# Your objective
Range to output from the entries below: the line containing "The image size is (1394, 580)." through the line containing "You are a GUI". Set it down exactly, ends included, nothing else.

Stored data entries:
■ ■ ■

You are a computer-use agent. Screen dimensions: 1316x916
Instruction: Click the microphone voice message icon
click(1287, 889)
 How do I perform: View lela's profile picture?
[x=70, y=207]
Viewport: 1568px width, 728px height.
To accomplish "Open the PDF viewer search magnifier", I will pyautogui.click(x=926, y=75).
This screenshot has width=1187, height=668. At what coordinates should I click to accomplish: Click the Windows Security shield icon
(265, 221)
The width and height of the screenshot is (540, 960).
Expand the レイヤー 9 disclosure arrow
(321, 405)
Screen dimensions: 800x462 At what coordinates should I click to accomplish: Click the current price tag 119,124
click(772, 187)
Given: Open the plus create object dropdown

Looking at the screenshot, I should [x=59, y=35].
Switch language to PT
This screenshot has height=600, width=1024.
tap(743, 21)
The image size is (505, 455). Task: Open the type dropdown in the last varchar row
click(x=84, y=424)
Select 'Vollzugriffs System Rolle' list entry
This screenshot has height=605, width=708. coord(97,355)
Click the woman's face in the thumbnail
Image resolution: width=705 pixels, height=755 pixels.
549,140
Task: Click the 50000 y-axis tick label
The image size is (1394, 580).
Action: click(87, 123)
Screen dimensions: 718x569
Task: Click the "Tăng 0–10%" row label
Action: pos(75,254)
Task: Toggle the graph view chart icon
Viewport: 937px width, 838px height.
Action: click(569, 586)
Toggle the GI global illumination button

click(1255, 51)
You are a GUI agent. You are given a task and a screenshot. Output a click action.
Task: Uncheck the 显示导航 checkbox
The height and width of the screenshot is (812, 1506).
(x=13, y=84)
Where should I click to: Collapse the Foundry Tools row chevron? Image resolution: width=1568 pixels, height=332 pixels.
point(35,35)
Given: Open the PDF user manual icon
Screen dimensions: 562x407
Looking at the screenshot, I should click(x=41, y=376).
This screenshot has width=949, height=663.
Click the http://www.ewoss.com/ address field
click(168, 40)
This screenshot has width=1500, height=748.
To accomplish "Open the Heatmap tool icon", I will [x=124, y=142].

■ ■ ■

# Exercise answer
The image size is (1394, 580).
Action: click(87, 123)
Screen dimensions: 718x569
Task: Click the "Tăng 0–10%" row label
Action: pos(75,254)
Task: Toggle the graph view chart icon
Viewport: 937px width, 838px height.
Action: click(569, 586)
Toggle the GI global illumination button

click(1255, 51)
You are a GUI agent. You are given a task and a screenshot. Output a click action.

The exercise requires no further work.